Naming documents in NVivo

There are a number of considerations when developing a naming scheme for documents in NVivo. The name of the folder is usually displayed as part of the name so it is worth considering the use and names of folders at the same time. Naming affects:

order of references when browsing a node;

context needed when reading references; and

capability to select and search for documents.

Browsing a node
When browsing a node, references are always listed according to the alphabetical order of document names with references within a document in order that they appear in the document. If folders are used, the folder name forms part of the name.

This is probably the most significant consideration for document naming so it is worth considering the order in which you would like to read the references. In the example illustrated, documents are grouped according to location and then within location by gender.


A particular example, is longitudinal research when interviews are repeated at regular intervals. In this case, if it is important to see how an individual's views change through time then the date of the interview will be the last part of the name (eg John-2008-10-30, John-2009-01-28). If it is important to compare what different individuals said at the same time, then the date will be the first part of the document name (eg 2008-10-30-John, 2009-01-28-John). Writing dates in the American format of yyyy-month-day as illustrated, will ensure chronological ordering.

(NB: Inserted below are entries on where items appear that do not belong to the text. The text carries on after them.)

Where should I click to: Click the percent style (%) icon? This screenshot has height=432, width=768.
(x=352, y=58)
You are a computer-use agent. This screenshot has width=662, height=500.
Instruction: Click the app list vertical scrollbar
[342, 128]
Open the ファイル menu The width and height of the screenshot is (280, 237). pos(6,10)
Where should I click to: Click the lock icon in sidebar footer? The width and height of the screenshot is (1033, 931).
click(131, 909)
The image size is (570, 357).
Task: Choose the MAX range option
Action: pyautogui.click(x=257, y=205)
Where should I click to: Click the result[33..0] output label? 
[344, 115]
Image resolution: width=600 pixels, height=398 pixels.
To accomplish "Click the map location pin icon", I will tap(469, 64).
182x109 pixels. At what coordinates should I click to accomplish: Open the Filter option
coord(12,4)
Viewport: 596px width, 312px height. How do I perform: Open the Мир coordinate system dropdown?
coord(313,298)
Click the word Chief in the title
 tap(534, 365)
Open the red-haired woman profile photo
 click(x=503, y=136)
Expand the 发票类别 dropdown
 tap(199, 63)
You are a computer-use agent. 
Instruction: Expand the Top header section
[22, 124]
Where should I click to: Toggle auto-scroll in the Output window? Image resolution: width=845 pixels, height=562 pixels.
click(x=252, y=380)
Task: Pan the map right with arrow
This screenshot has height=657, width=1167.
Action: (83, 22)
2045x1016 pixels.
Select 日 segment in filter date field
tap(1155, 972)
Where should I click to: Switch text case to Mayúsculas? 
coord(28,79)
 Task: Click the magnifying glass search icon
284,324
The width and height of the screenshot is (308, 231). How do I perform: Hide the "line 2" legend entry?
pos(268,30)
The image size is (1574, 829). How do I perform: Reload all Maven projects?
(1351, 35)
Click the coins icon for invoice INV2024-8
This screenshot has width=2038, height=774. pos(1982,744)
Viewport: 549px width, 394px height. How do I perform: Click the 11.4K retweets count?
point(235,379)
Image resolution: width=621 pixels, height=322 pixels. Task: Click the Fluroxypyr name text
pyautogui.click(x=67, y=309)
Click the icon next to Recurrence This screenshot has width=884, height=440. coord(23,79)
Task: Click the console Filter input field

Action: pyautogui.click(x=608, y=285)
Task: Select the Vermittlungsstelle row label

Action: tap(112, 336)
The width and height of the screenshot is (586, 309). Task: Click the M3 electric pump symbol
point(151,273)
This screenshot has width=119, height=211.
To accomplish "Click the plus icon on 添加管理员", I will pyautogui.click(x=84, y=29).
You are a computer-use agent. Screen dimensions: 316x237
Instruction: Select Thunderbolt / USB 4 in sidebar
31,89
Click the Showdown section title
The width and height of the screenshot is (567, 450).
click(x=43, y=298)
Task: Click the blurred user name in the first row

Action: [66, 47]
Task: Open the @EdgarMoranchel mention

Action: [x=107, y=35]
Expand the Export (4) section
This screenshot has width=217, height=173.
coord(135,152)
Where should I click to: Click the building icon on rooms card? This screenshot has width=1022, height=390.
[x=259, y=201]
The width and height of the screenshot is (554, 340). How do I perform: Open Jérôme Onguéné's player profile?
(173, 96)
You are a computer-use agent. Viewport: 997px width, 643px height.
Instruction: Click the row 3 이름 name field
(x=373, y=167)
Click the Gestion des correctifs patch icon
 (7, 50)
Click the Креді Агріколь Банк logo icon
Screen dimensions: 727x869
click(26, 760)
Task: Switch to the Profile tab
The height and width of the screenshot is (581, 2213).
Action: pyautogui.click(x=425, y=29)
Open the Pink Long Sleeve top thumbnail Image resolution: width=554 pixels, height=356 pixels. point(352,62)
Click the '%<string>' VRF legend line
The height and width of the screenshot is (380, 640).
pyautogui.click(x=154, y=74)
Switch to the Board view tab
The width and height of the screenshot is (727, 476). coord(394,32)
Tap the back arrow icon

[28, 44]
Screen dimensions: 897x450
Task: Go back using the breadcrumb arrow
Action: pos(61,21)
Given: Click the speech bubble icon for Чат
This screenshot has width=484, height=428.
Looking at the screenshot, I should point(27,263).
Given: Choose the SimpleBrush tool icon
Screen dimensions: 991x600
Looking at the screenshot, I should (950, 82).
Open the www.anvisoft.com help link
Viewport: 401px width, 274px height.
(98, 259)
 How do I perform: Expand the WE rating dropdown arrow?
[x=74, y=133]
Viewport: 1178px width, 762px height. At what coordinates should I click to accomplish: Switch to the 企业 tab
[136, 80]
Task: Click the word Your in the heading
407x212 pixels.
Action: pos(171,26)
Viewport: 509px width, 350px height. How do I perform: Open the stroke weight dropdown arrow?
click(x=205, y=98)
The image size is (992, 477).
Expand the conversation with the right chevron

Context when reading references
When browsing a node, the document name is usually visible and so it came be helpful to include information about the interview in the document name. In the example illustrated above, the document name contains F or M to indicate the gender of the respondent.
As document names are visible in nodes, it is worth ensuring that document names preserve anonymity where this is important.

Selecting & searching documents
When running queries, if you want to limit the query to a subset of your documents then you can either:

use a folder;

select the documents from the select tool; or

use a set.

The easiest way to select documents is by folder, so if you know you will regularly want to select a group of documents and you can put them in a folder, this will make selection easy. The most obvious example when this is useful is when you are studying a limited number of cases and you want to do within case and cross case analysis. In the example, illustrated above, it would have been possible to put the documents in three folders (London, North, South). One of the drawbacks of using folders is that it makes documents slightly less obvious and it is a good idea to keep the location in the name as it makes case naming easier.

If document names contain the key characteristics of respondents (as in the example above), it makes it easy to select documents according to characteristic. For example, it would be simple to select all the Men in this example.

Sets allow you to group documents together for querying and analysis. A document can be in many sets, for example London-F-10227 could be in the London set and the Female set. An easy way to select documents to create a set is to use the FIND tool. This works well if you can search on parts of the document name. For example, you could search for F to find all the women as illustrated.


Finally, when creating naming conventions it is easier to separate the parts of the name using '-' rather than a space or a dot. This makes the names acceptable to Windows so you can use the same names for documents before import, you can easily read the name and when searching for a part of a name you can include the '-' to make the search unique (eg searching for -M rather than M will make sure that you do not find any Midlands documents).